Pick out every line in the entries below that contains the word "should", matching case exactly, and copy each of those lines.
— Start EXTRACTED INFORMATION —
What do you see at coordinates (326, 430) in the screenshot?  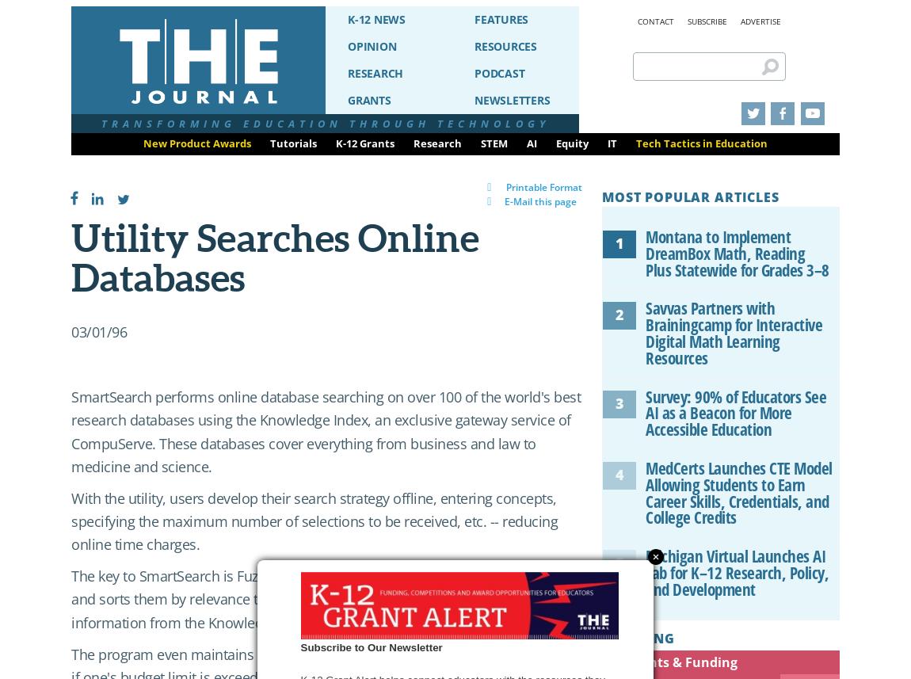 I see `'SmartSearch performs online                  database searching on over 100 of the world's best                  research databases using the Knowledge Index, an                  exclusive gateway service of CompuServe. These                  databases cover everything from business and law to                  medicine and science.'` at bounding box center [326, 430].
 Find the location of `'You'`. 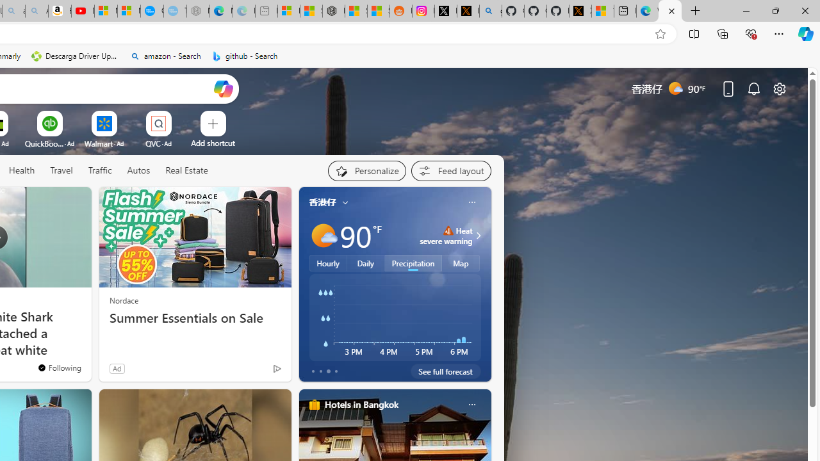

'You' is located at coordinates (250, 371).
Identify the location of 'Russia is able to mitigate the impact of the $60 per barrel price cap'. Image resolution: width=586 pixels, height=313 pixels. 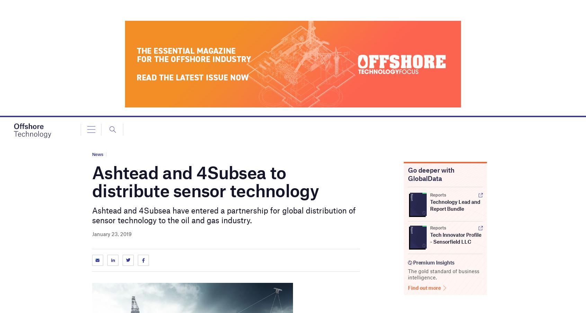
(191, 84).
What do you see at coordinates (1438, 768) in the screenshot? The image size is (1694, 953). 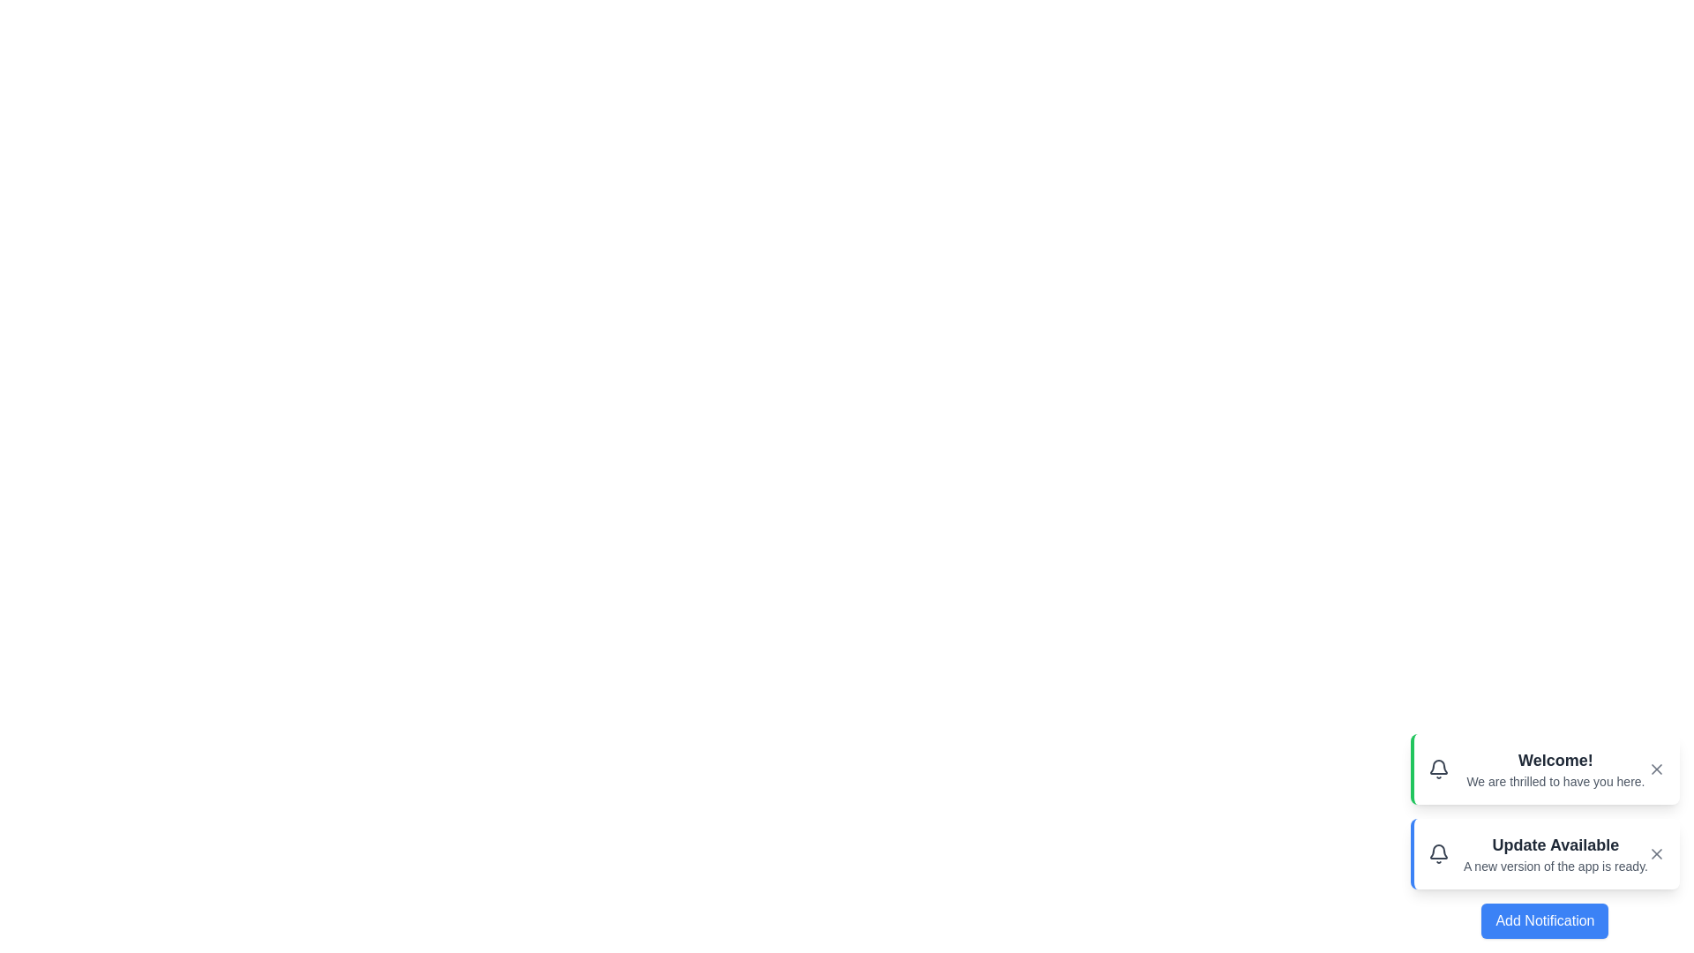 I see `the notification icon to interact with it` at bounding box center [1438, 768].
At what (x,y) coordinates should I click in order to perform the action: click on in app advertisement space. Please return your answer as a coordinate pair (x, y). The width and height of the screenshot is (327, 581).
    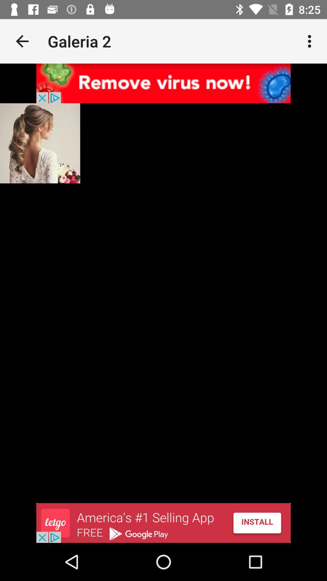
    Looking at the image, I should click on (163, 83).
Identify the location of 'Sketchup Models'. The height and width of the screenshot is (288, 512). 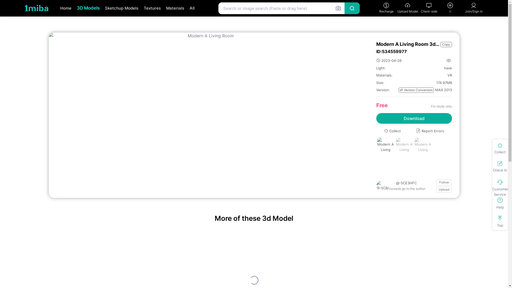
(121, 8).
— End EXTRACTED INFORMATION —
■ EXERCISE SOLUTION:
At what (x,y) coordinates should I click in order to perform the action: click on in app advertisement space. Please return your answer as a coordinate pair (x, y). The width and height of the screenshot is (327, 581).
    Looking at the image, I should click on (163, 83).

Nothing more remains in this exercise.